# Written exercise
Recast the lines between the one containing "800x645 pixels. Task: Open" and the one containing "Toggle the eye", inclusive, as a Markdown table with the columns No. and Line, numbering each line and leaving out any blank ones.

....

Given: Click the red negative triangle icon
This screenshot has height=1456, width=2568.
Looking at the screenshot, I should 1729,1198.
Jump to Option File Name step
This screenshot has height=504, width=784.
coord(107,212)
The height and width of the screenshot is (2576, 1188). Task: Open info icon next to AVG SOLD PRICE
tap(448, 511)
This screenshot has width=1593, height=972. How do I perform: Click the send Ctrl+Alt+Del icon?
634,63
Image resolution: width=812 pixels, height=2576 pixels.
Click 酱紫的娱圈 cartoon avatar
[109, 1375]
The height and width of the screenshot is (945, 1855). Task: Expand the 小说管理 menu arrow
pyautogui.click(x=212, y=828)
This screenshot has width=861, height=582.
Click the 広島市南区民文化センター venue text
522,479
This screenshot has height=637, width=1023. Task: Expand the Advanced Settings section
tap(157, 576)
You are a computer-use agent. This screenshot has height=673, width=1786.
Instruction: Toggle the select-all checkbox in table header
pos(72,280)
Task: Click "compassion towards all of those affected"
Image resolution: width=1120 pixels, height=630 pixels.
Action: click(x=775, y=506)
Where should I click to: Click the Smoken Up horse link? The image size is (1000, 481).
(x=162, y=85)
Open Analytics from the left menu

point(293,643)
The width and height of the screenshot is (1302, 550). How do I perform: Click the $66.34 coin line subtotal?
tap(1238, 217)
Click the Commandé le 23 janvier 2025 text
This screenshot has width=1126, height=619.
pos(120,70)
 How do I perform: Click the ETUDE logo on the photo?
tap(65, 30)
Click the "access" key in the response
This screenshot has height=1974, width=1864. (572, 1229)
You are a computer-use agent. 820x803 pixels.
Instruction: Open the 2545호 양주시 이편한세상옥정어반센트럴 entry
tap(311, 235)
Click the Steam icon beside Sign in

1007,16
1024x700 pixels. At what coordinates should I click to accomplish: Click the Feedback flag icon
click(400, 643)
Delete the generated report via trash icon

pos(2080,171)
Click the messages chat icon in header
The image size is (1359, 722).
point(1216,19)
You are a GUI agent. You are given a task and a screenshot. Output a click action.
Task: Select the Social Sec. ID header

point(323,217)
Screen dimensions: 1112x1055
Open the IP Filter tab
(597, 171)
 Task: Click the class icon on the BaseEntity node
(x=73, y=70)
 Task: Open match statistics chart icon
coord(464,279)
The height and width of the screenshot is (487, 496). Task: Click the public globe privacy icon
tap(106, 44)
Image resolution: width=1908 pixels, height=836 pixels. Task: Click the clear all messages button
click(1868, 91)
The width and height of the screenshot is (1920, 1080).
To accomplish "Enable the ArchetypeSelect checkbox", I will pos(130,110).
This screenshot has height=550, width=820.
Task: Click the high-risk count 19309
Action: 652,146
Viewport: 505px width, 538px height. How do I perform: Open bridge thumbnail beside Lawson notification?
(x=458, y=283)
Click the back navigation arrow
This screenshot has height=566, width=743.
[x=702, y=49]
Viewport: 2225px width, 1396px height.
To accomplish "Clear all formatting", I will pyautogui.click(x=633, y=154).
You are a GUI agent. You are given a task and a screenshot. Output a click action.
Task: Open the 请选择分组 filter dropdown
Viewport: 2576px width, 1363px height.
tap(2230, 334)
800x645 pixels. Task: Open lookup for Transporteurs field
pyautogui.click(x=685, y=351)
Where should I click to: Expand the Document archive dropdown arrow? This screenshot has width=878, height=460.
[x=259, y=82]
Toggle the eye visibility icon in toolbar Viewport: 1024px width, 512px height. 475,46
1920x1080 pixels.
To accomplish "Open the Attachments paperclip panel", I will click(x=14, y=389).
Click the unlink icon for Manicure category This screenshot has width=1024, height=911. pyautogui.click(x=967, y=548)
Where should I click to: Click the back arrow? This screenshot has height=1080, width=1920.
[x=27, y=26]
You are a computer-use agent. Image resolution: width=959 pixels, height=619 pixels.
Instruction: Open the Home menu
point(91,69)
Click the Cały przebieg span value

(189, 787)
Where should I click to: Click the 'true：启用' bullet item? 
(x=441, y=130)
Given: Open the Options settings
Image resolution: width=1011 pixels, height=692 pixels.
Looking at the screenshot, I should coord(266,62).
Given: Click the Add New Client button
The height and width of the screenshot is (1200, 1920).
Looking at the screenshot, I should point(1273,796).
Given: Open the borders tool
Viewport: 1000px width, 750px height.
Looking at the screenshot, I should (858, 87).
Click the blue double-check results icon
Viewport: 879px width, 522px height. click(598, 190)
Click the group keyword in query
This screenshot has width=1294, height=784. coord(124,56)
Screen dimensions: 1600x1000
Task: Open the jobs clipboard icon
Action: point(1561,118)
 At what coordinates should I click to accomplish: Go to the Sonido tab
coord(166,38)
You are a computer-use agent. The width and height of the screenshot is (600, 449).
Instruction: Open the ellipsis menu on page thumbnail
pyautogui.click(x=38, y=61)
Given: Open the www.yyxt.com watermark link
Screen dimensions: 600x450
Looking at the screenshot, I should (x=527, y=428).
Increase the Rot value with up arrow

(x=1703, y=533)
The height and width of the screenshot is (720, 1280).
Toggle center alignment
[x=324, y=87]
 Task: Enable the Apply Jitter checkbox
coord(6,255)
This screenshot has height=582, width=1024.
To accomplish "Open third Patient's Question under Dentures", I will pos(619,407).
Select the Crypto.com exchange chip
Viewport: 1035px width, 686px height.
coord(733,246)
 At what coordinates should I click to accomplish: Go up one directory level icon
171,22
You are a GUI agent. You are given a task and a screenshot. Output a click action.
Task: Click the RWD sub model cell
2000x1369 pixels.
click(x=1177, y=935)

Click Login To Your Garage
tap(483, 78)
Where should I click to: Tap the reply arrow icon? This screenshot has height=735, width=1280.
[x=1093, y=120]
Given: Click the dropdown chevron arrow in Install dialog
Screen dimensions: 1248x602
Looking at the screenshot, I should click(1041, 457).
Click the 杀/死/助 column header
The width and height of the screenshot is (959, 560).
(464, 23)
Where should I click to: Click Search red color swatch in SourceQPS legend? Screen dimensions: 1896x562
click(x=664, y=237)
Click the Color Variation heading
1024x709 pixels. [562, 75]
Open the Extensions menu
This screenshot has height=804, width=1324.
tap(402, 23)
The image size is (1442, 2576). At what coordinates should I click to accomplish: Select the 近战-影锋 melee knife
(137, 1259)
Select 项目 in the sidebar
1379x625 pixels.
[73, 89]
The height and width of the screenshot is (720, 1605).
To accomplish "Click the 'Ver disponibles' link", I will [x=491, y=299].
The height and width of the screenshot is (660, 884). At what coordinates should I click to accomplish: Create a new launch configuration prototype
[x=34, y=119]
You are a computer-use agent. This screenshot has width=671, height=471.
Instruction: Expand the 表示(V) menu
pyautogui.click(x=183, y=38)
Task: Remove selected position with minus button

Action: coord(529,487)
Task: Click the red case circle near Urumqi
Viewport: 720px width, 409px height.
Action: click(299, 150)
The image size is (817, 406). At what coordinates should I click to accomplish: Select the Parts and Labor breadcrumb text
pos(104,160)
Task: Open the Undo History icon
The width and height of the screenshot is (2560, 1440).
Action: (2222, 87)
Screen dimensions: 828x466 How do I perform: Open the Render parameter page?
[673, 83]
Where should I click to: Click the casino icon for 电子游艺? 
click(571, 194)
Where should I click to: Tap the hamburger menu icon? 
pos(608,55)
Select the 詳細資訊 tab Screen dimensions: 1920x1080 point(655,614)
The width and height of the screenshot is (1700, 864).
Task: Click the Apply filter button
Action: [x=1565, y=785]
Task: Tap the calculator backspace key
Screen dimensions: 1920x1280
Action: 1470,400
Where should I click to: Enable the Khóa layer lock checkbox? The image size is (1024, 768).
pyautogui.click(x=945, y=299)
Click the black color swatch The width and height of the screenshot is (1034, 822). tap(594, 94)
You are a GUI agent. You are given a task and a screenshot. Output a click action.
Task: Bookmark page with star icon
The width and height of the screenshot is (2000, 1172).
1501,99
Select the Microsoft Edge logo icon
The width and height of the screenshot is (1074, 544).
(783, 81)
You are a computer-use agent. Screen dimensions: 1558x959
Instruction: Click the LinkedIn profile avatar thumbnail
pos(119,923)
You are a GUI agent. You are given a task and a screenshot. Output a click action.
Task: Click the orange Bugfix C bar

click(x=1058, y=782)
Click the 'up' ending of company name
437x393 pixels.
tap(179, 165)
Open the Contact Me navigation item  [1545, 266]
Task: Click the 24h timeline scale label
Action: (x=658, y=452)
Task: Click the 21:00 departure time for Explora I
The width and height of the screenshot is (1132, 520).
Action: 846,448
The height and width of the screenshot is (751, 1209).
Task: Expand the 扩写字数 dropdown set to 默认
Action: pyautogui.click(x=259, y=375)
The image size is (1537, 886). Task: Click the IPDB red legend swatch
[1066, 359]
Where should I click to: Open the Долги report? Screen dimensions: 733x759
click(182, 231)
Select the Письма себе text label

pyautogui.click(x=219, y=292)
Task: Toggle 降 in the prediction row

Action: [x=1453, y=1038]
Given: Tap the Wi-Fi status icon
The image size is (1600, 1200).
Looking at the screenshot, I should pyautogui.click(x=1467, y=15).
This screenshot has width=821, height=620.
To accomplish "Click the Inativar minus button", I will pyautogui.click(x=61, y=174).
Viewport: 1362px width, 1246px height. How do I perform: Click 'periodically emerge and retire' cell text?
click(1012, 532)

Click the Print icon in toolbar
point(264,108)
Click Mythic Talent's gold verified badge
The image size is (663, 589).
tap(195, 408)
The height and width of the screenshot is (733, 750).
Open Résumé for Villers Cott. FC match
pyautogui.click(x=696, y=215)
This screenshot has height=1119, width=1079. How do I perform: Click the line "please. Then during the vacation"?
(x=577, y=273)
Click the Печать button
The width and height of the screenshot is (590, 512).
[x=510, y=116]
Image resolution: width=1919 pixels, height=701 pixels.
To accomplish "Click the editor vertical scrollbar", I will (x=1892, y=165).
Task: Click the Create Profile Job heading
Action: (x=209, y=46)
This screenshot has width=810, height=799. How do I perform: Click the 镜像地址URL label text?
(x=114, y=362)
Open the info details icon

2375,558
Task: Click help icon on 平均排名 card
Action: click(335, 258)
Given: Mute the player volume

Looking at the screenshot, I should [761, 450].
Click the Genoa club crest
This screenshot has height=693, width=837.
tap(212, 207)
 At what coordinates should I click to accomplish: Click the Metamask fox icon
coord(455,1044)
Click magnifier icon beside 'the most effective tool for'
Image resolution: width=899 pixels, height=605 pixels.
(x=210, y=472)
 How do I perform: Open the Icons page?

....

# Reply
| No. | Line |
|---|---|
| 1 | 800x645 pixels. Task: Open lookup for Transporteurs field |
| 2 | pyautogui.click(x=685, y=351) |
| 3 | Where should I click to: Expand the Document archive dropdown arrow? This screenshot has width=878, height=460. |
| 4 | [x=259, y=82] |
| 5 | Toggle the eye visibility icon in toolbar Viewport: 1024px width, 512px height. 475,46 |